There are several limitations of this study. First, it was a short-period study, in that we compared the effectiveness of rifampicin synovectomy for 1 year after treatment. To date we cannot say if our treatment program delays functional impairment in the long term, because of the lack of a longer follow-up. Hemophilic arthropathy is a lifelong disease on which studies should focus on the long-term outcome. The efficacy of chemical synovectomy with osmic acid and radiation synovectomy with yttrium-90 has persisted for up to 9 years in one group of patients [16]. Rifampicin is the most commonly used material for chemical synovectomy; more reports should be accumulated on it. We plan to follow up the patients every year in the future.
Although plain radiograph is the gold-standard tool for hemophilic arthropathy, there are limitations, in that soft-tissue lesions and synovial proliferation are not recognizable. Ultrasonography is ideal for finding the presence, extent, and indeed the nature of soft-tissue swellings. This is particularly suitable for patients with hemophilic arthropathy, because the early stages of the disease are largely confined to the synovium [28]. Ultrasound can detect the synovial involvement accurately, and staging of ultrasonographic findings may reflect a more exact status of arthropathy [30]. It is also noninvasive, inexpensive, and readily available, with no reported complications. To detect an early stage of synovial or cartilage alteration, magnetic resonance imaging (MRI) also might be helpful, in that it shows everything, including bone and soft tissues [31]. Although there are some investigations to develop a semiquantative system for assessing hemophilic arthropathy by MRI [32], one of the most decisive disadvantage is its high cost. In this perspective, we could have suggested more information about the early stage of radiological evaluation if we had performed an ultrasonography work-up. Further studies of rifampicin synovectomy with MRI and ultrasonography findings with clinical assessment of hemophilic arthropathy may present more criteria for early-stage intervention.

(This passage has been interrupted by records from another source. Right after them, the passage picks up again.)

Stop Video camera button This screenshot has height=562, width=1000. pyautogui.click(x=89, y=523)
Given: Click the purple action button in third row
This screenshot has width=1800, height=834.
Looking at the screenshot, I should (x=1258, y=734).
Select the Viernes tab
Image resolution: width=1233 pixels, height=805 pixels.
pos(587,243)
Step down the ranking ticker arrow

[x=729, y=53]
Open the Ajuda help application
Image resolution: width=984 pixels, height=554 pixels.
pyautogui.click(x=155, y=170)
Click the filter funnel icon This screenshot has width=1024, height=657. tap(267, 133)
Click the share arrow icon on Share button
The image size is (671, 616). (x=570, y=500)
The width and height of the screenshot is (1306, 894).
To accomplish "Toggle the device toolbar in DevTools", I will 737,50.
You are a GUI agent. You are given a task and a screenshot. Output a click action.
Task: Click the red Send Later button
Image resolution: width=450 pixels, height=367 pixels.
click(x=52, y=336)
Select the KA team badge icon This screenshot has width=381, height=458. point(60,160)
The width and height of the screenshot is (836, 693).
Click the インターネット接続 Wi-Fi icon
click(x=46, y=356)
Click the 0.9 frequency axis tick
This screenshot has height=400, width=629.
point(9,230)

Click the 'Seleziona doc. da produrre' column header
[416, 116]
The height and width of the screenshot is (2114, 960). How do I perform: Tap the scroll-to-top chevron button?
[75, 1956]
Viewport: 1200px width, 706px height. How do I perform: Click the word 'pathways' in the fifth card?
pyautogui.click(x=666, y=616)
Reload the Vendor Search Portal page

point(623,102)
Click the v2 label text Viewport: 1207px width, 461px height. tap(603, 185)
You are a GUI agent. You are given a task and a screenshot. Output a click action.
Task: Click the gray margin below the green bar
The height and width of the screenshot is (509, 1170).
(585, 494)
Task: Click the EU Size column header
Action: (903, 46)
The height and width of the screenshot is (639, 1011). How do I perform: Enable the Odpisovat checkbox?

In conclusion, rifampicin synovectomy seems to improve the clinical status of patients with hemophilia in Korea. Compared to the previous literature, our findings reconfirm that chemical synovectomy using rifampicin is a cost-effective, simple, and practical method in the management of hemophilic arthropathy [10,24,25,32]. Although the mechanism of rifampicin on an arthropathic joint is not clearly elucidated, considering its effectiveness in the early stage of arthropathy, it presumably inhibits inflammation and hypertrophy of the synovium, which reduces bleeding episodes and delays progression to joint degeneration and destruction [4,5]. Furthermore, molecular biologic and pathophysiologic study based on rifampicin is necessary to investigate the precise mechanism that delays the progression of joint degeneration. Arthropathic joints of a hemophilic patient may continue to degenerate for all of his or her life, so it is essential to preserve joint status intact as long as possible. Early diagnosis and proper treatment is fundamental to prevent disability. From these results and perspectives, to reduce the complications and to maintain the physiological function of joints, rifampicin synovectomy in an early stage of hemophilic arthropathy should be considered as a treatment option.
Notes
CONFLICT OF INTEREST No potential conflict of interest relevant to this article was reported.